Windpark in Dinkelscherben: Maximaler Schutz für die Anwohner - 10-H-Regelung einhalten

Die Bürgerinitiative LebensWerte Reischenau (BI) hat sich als Reaktion auf den im Schmeller Forst bei Dinkelscherben geplanten Windpark gegründet. Sie vertritt die Interessen der Menschen in den Ortsteilen Ettelried, Engertshofen und Anried, die von der Anlage mit ihren zehn 250 Meter hohen Windkrafträdern besonders stark betroffen wären.

Grundsätzlich stellt sich die BI nicht gegen Windkraft, allerdings ist der Standort im Wald nahe Ettelried nicht geeignet für einen Windpark. Hier ist das Windenergiepotenzial nach dem Energieatlas Bayern allenfalls mittelmäßig. Um diesen Umstand auszugleichen, plant der Investor, die Juwi AG, die Windräder mit einer Höhe von 250 Metern und kann daher nicht die in Bayern geltende 10-H-Regelung einhalten. Drei der Windräder sind gerade mal 2000 Meter von der nächsten Wohnbebauung entfernt. "Die Einhaltung der 10-H-Regelung ist für uns das absolute Minimum", fordert  die BI. Doch sie zweifelt grundsätzlich an der Sinnhaftigkeit des Windparks.

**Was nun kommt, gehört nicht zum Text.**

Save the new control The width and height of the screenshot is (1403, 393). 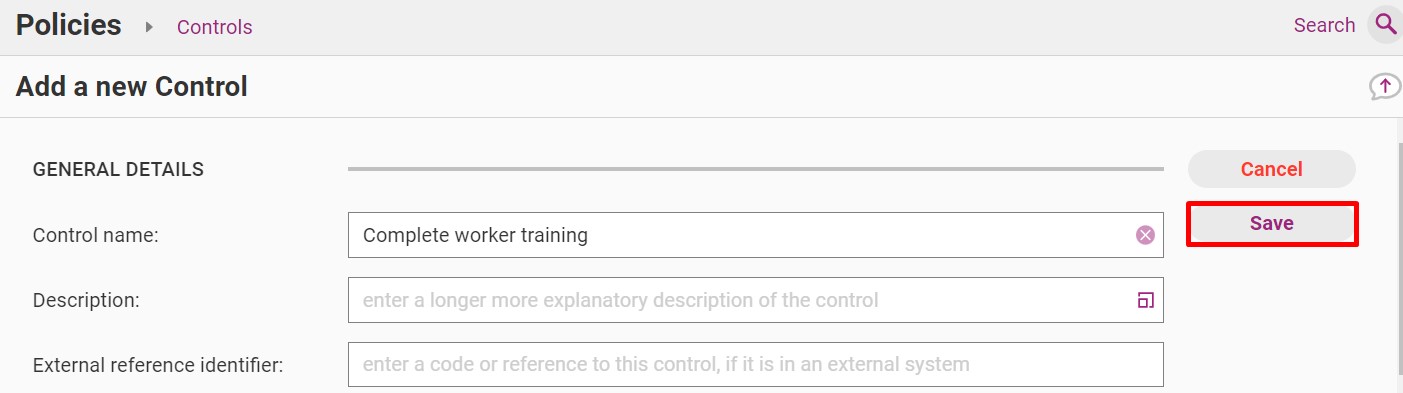tap(1271, 223)
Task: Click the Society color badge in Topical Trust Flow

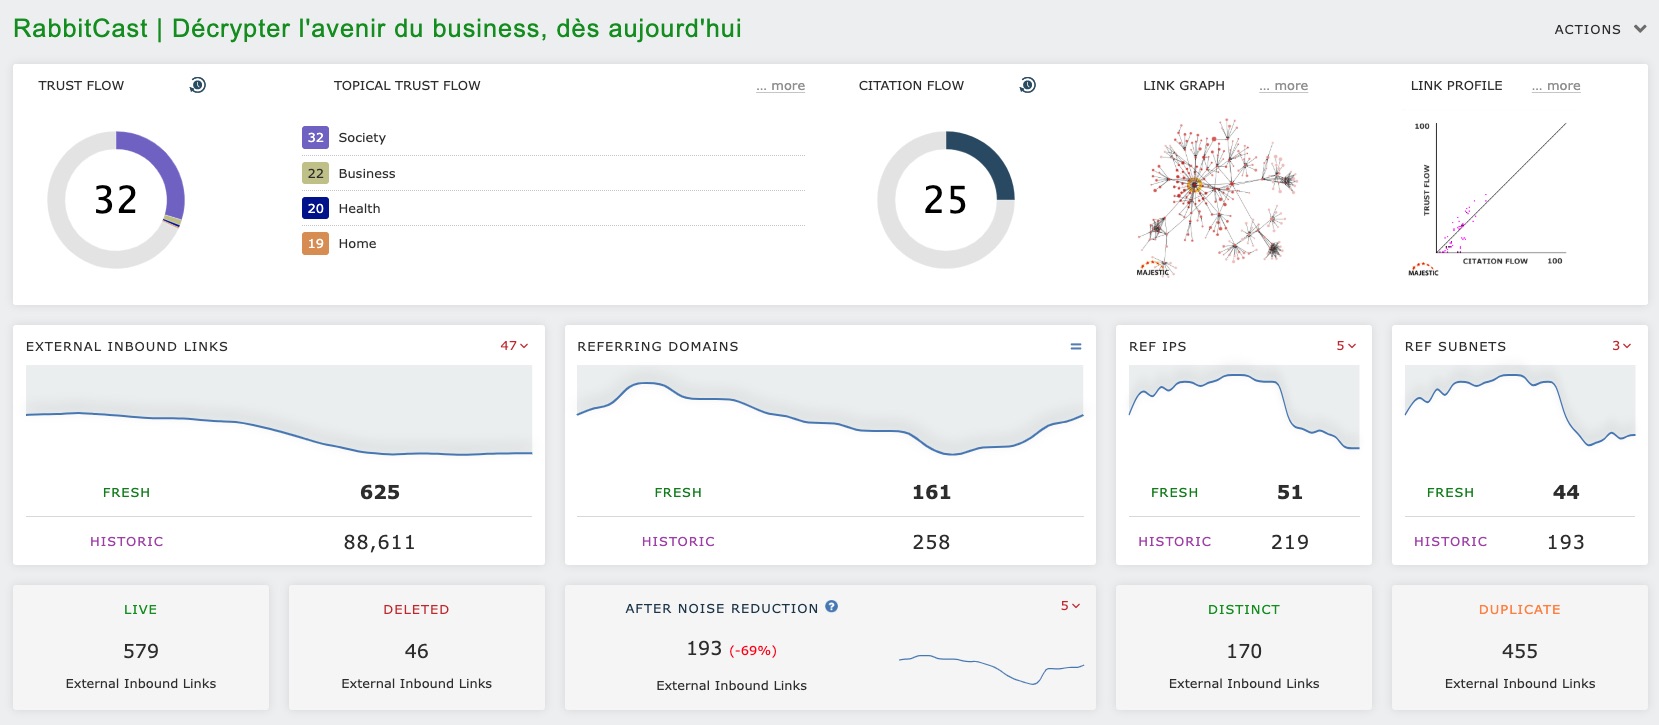Action: coord(315,137)
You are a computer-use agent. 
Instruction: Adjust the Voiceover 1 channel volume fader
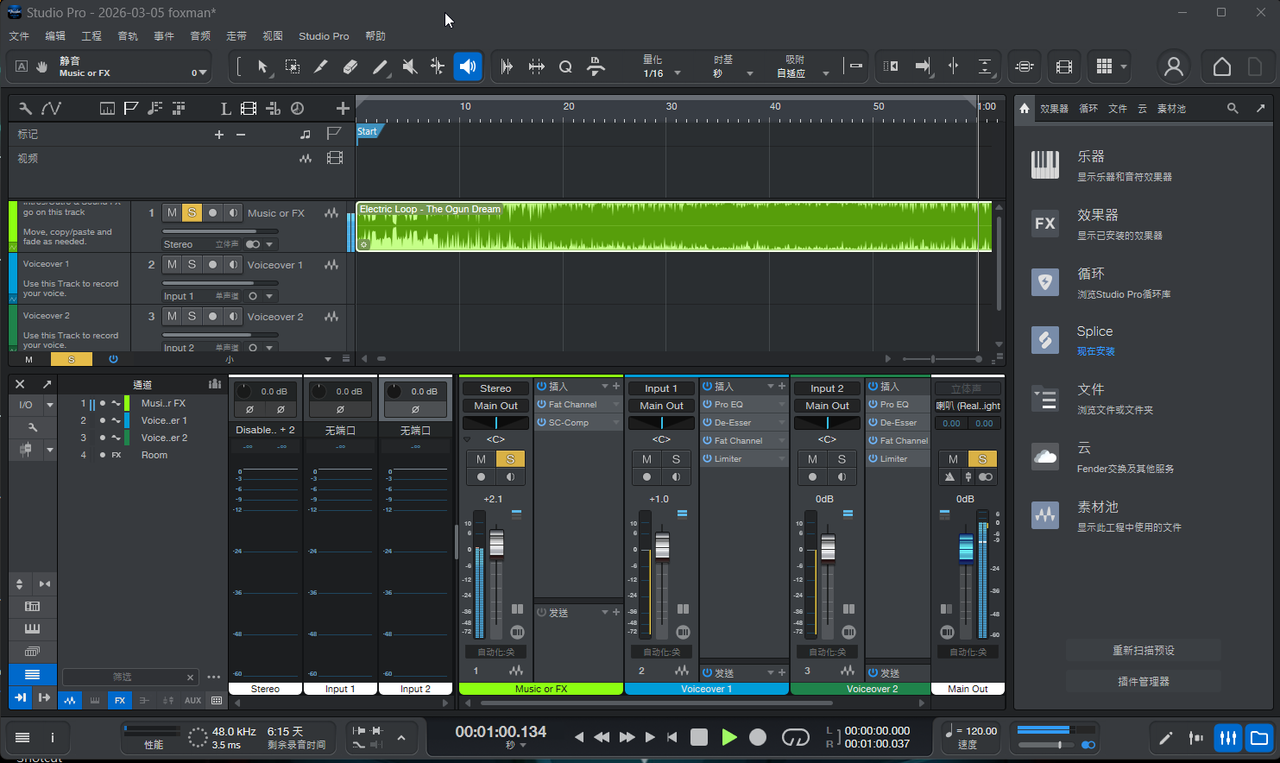pos(662,546)
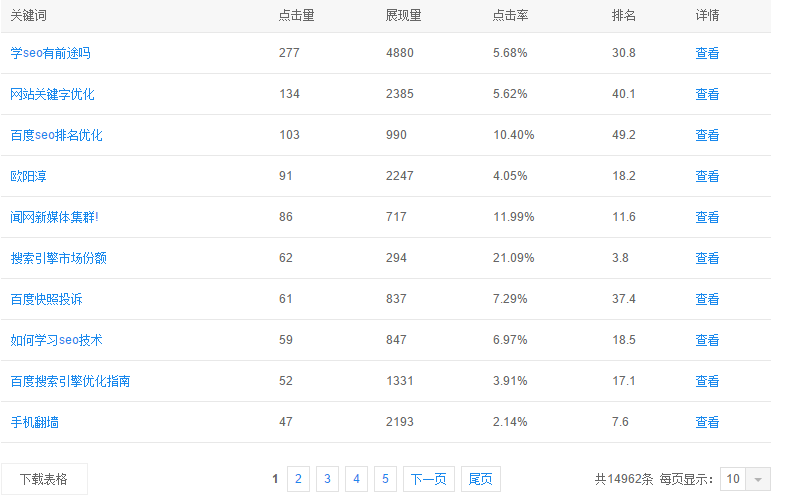Jump to last page with 尾页
Image resolution: width=787 pixels, height=497 pixels.
click(x=480, y=479)
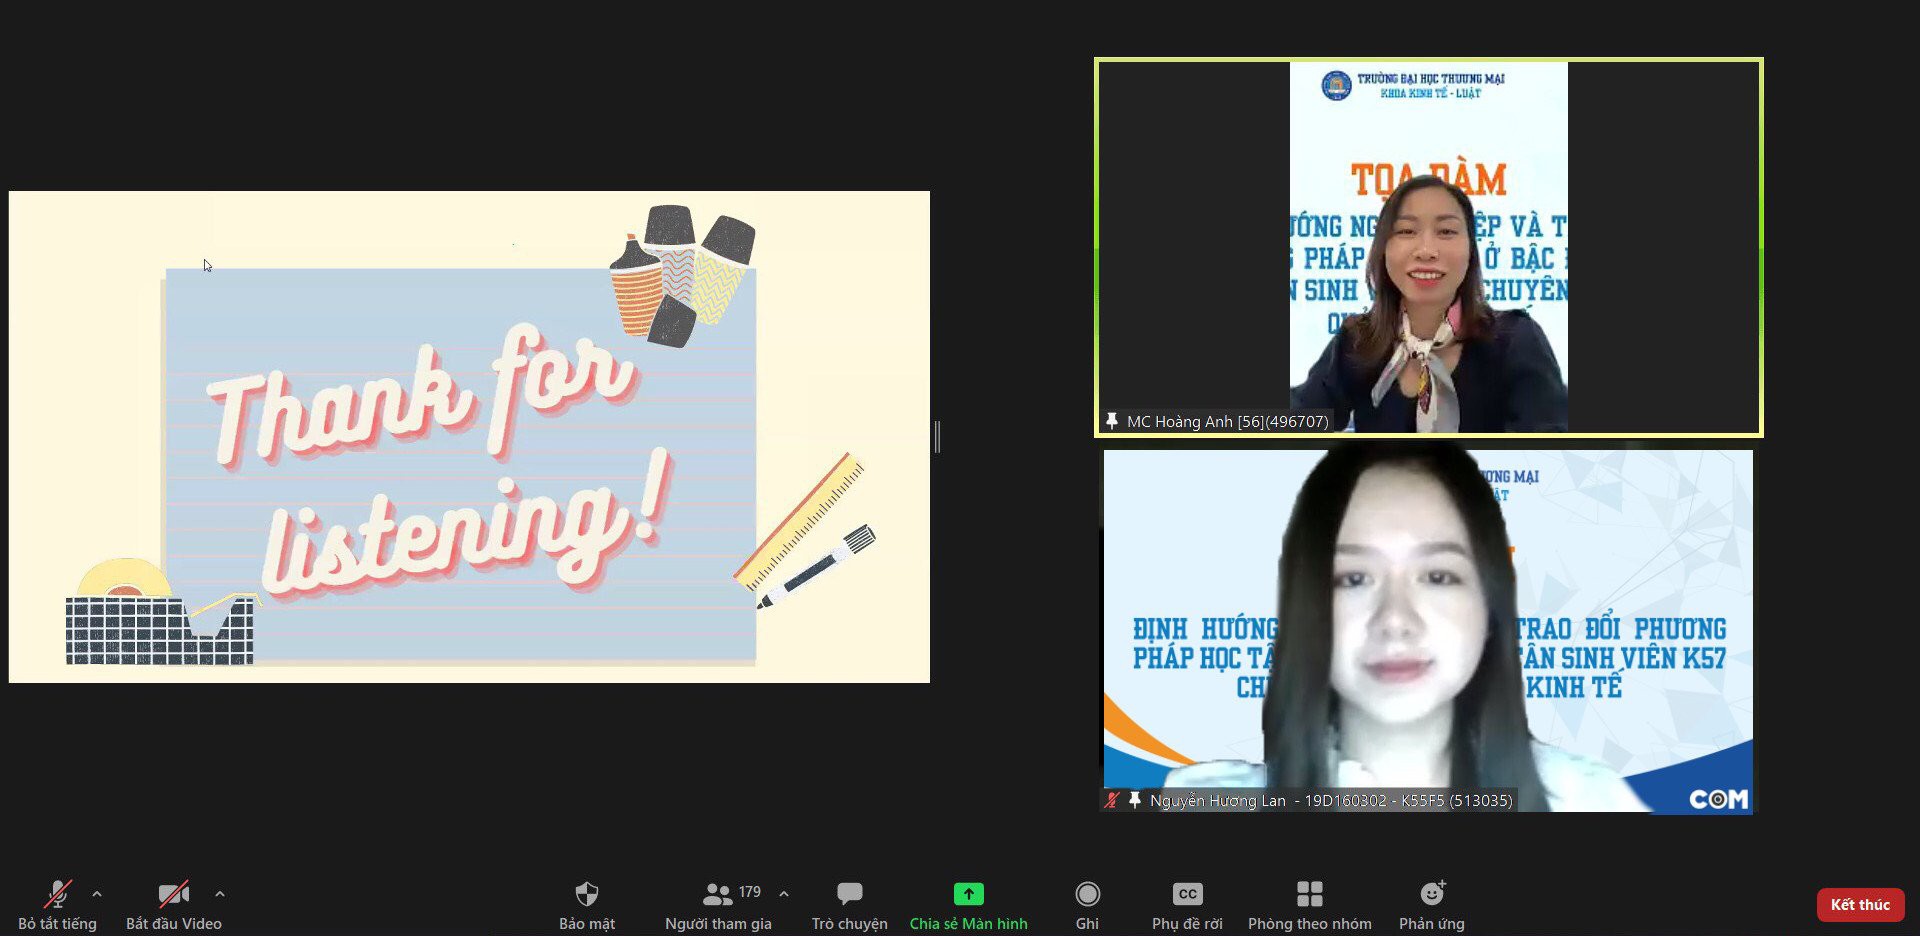Expand participants options arrow next to 179
Viewport: 1920px width, 936px height.
pos(784,894)
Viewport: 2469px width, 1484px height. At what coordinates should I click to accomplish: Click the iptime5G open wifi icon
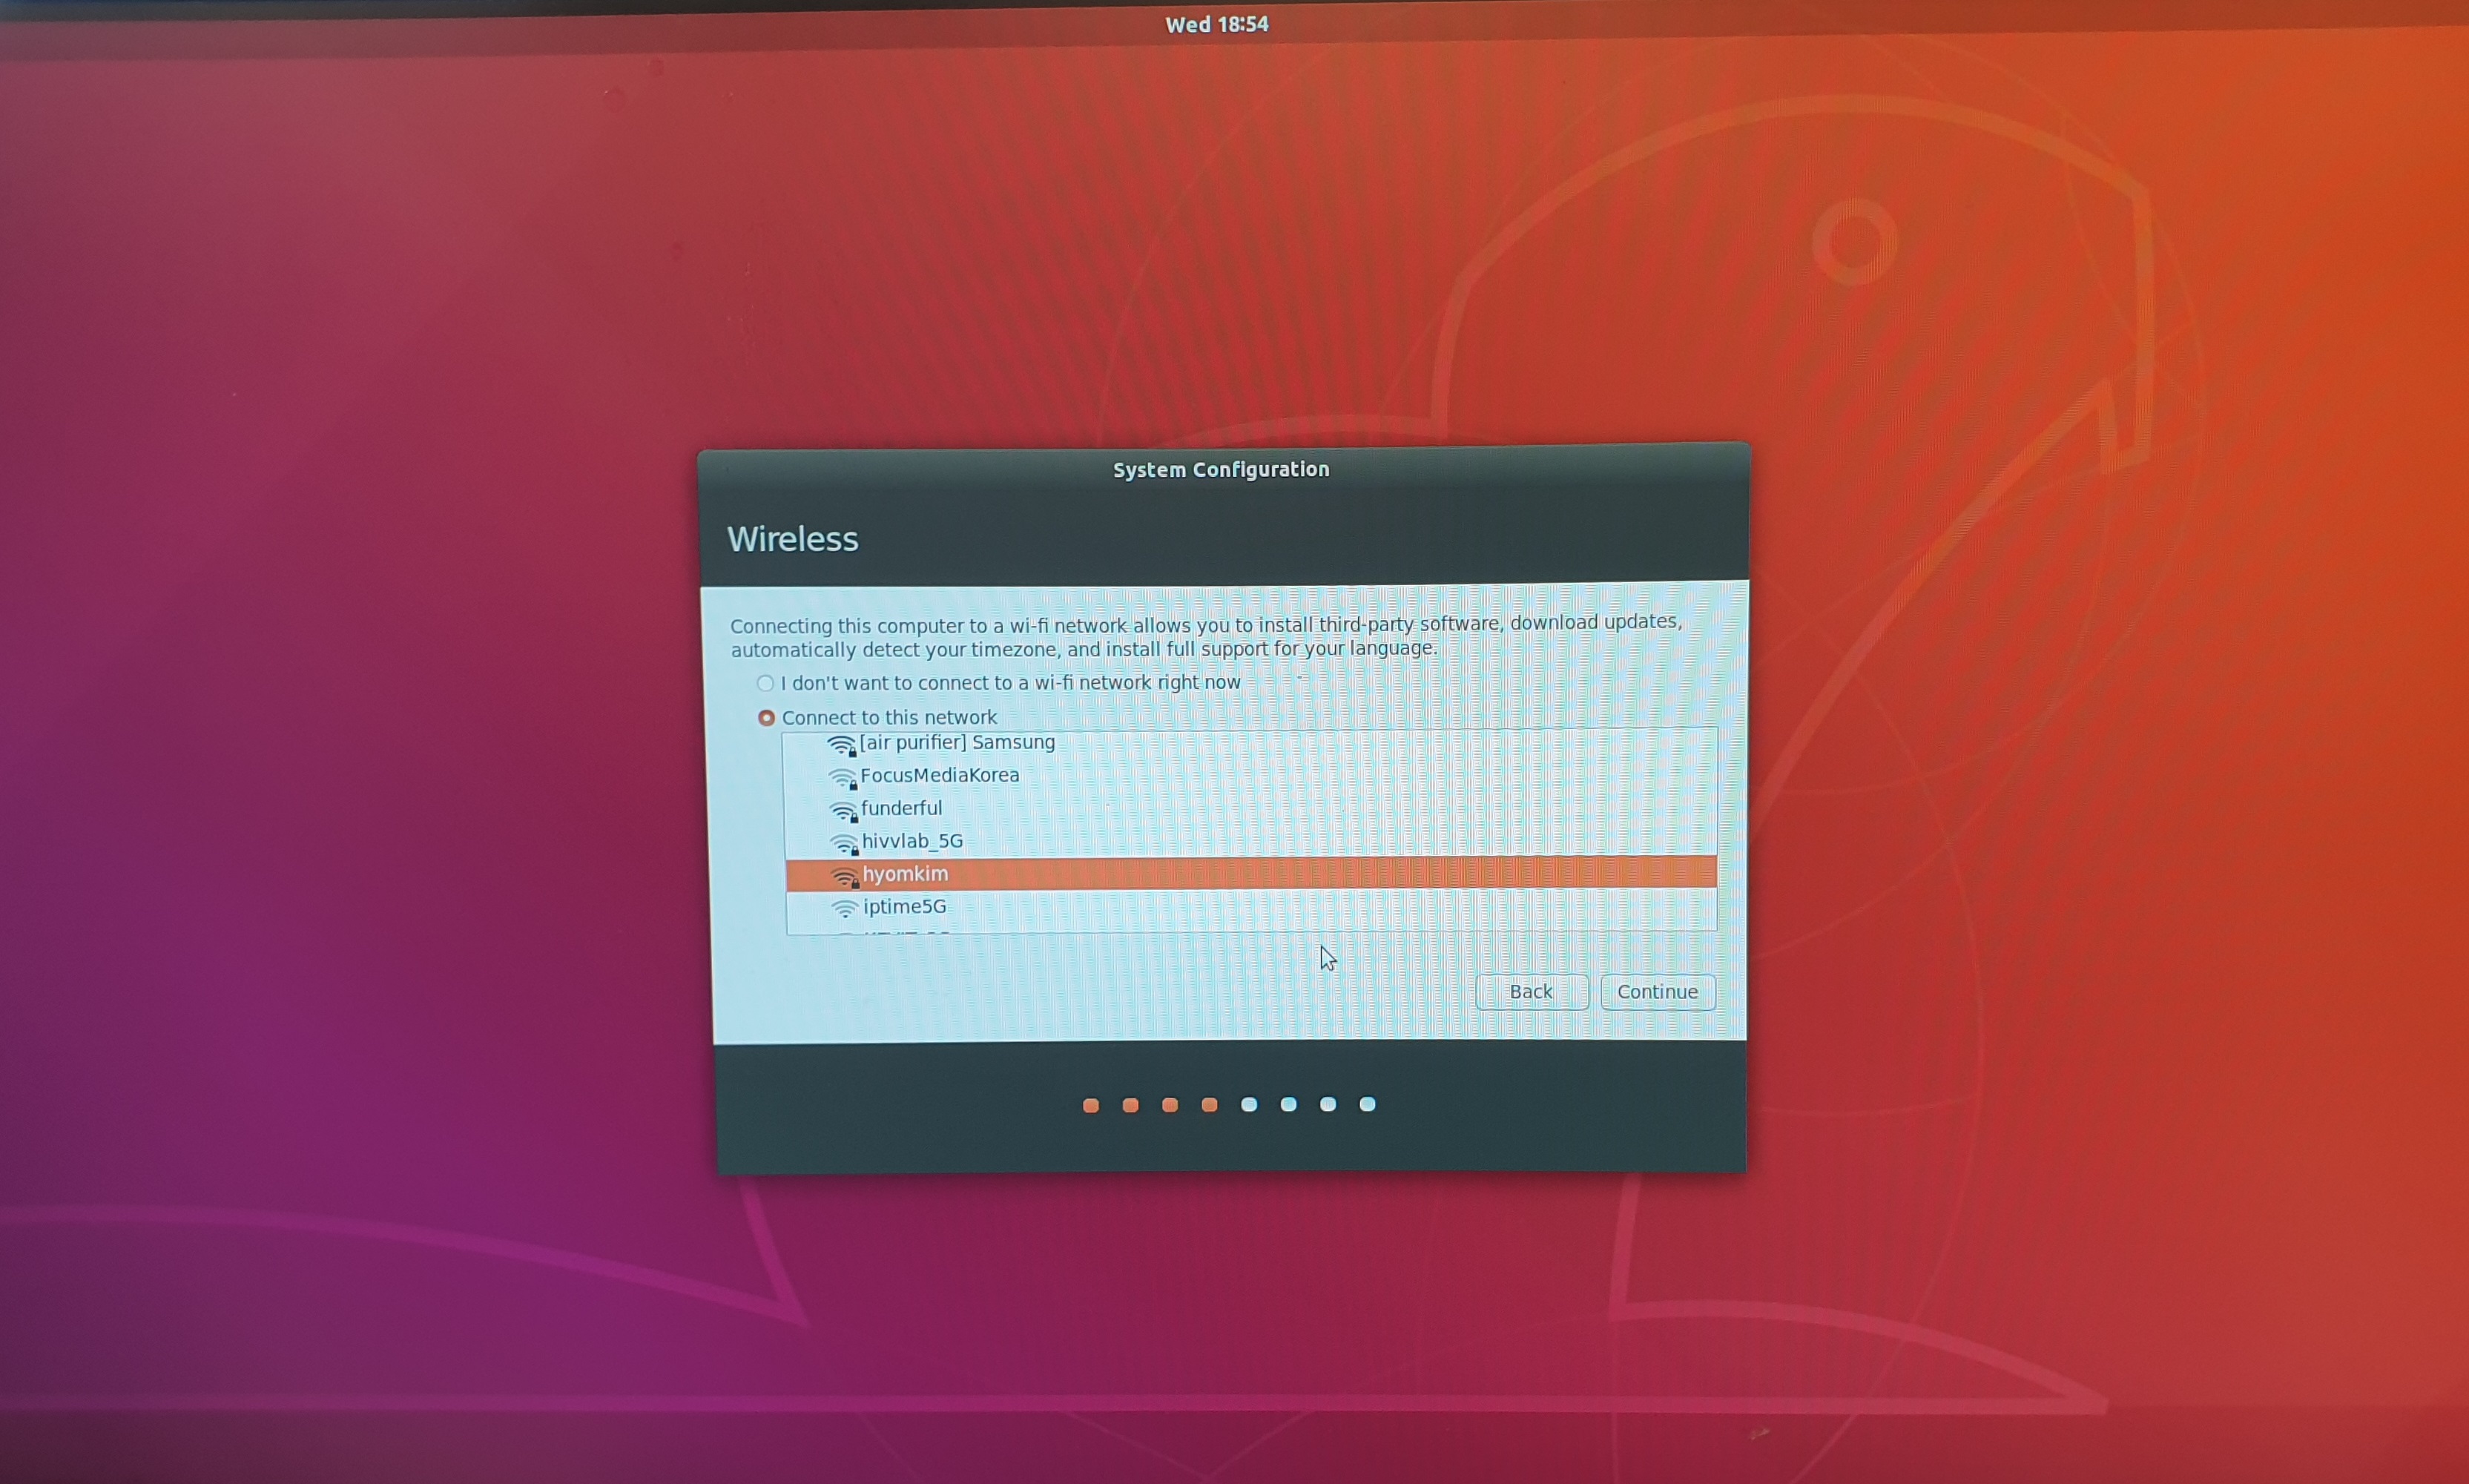[845, 908]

Weiter befürchten die Mitstreiter der BI gesundheitliche Folgen für die Menschen in den betroffenen Ortsteilen, etwa durch einen dauerhaft wahrnehmbaren Geräuschpegel. Hinzu kommt die noch wenig erforschte Langzeitwirkung von Infraschall, der im Verdacht steht, Depressionen und Stresszustände auszulösen. Ähnlich verhält es sich mit dem Schattenwurf durch solch gigantische Anlagen, der negative Folgen für die menschliche Gesundheit hat.

Es leiden nicht nur die Menschen. Die teils geschützte Tier- und Pflanzenwelt im betroffenen Wald wird dauerhaft verändert, deren Lebensraum unwiederbringlich zerstört, genauso wie das unverwechselbare Landschaftsbild der Reischenau, dem Herzen des Naturparks Westliche Wälder. Dabei leidet die Reischenau schon jetzt unweit des geplanten Windparks unter einer gewaltigen Kiesgrube, die auch als Deponie genutzt wird und zukünftig wohl noch erweitert werden soll.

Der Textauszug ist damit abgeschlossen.